The bill for the creation of a Deputy Ministry of Culture is expected to be submitted to the Plenary soon The article-by-article discussion of the bill in the Education Committee has been completed The budget of the Open University of Cyprus before the Committee
The bill for the creation of the Deputy Ministry of Culture is expected to be submitted to the Plenary soon, with the Chairman of the Education Committee calling on everyone to put the importance of this project above all else, rather than allowing vested interests to influence final decisions.
According to Committee Chairman Pavlos Mylonas, the article-by-article discussion of the bill has been completed, a "painstaking and difficult effort," he said, that began in early October and will be completed in the next few weeks, to be forwarded to the plenary for a vote.
Mylonas said it wasa crucial issue and raised the question of whether "this society, this people, this state feel that they need the upgrading of their culture and the Ministry of Culture or whether interests and petty politics can influence our final decisions."
"I think that this place and this history of this place deserves the promotion of exactly our culture through a State Ministry of Culture," he concluded.
DISY MP Giorgos Karoullas said that the final text moves in the spirit and philosophy as submitted by the Ministry of Education and Culture and called on everyone to face their responsibilities when it is submitted to the plenary for voting, "so that culture is now put under a holistic, systematic and systemic view for the benefit of culture itself and our state."
AKEL MP Christos Christofias said his party had tabled proposals to amend the bill to address its significant shortcomings. "We reserve the right to submit several of them as amendments to the plenary session of the House of Representatives in the hope that in the end it will become a Deputy Ministry of Culture, which will truly serve culture and its institutions," he added. He also said that they repeatedly asked the Ministry of Education and Culture to submit an organisational chart with the structure of the Deputy Ministry, but to date they have refused to formally submit an organisational chart, even though it will not be included in the legislation. "We demanded to know before we voted how the Deputy Ministry would be structured and they were satisfied with sketchy answers. We don't know why this treatment, if it is a state secret what the structure of the new deputy ministry will be," he said.
Open University of Cyprus budget
The committee also discussed the budget of the Open University of Cyprus with MPs urgently raising the need to find other ways so that the top institution does not pay €800,000 a year in rent.

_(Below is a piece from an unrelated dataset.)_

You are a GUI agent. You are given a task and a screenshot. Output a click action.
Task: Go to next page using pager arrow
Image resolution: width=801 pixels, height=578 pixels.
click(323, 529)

Mr. Karoullas said that the Open University of Cyprus is doing an important work, with important actions and that both the acquisition of owners of emblematic buildings and any actions to develop programmes for students from foreign countries should be priorities, so that it can be freed from the tactics of renting and this €800,000 per year can be used for the benefit of acquiring privately owned buildings.
DIKO MP Chrysanthos Savvidis said that apart from the fact that the about €12m spent on rents over 15 years "went up in smoke", he was also troubled by the decline in the University's student population in recent years. "To this end we recommended some measures to be taken, but on the other hand we believe in lifelong learning and we need the University to grow," he said.
PPP MP Alekos Tryfonidis said they urgently raised the issue of rent so that solutions could be found either with other government sites or in other state universities to house the administrative offices of the Open University to avoid this waste and channel this amount to useful programmes of the university.
He said they also raised as a matter of utmost importance by the party, the market research that both the Open University and the but should do to provide degrees and postgraduate degrees that would be useful to the local economy and give the opportunity to maximise the growth of the country.
Test to Stay
In statements after the Committee meeting, some members also referred to the Test to Stay measure. Christofias said that the way the measure was finally being implemented "we cannot but express our dissatisfaction with the suffering
that students, parents and teachers are enduring."
He said it was clear that those in power "are out of touch with the reality that people are experiencing."
He said that it was clear that those in power "are out of touch with the reality that people are experiencing. He said that mobile units for rape tests are set up regionally and not in every school, resulting in students who were declared as close contacts running with their parents to another school for the test every morning. In addition to the health risk inherent in this controversial measure, he said, we also have the sloppiness with which the Ministry of Education continues to deal with the situation. He also said that due to lack of ventilation in schools, "which the Ministry tells us will be installed sometime in the future," children and teachers are freezing every day since they are required by protocols to have open doors and windows. He called on the Education Minister to take responsibility.
Mr Savides said his party would wait 15 days to see the results of the Test to Stay, i.e. whether dispersal would be reduced. "In America, the Test to Stay system may have worked because it has been combined with some other measures such as reducing the number of students per class, and having ventilated classrooms. We will wait and judge this measure accordingly," he concluded."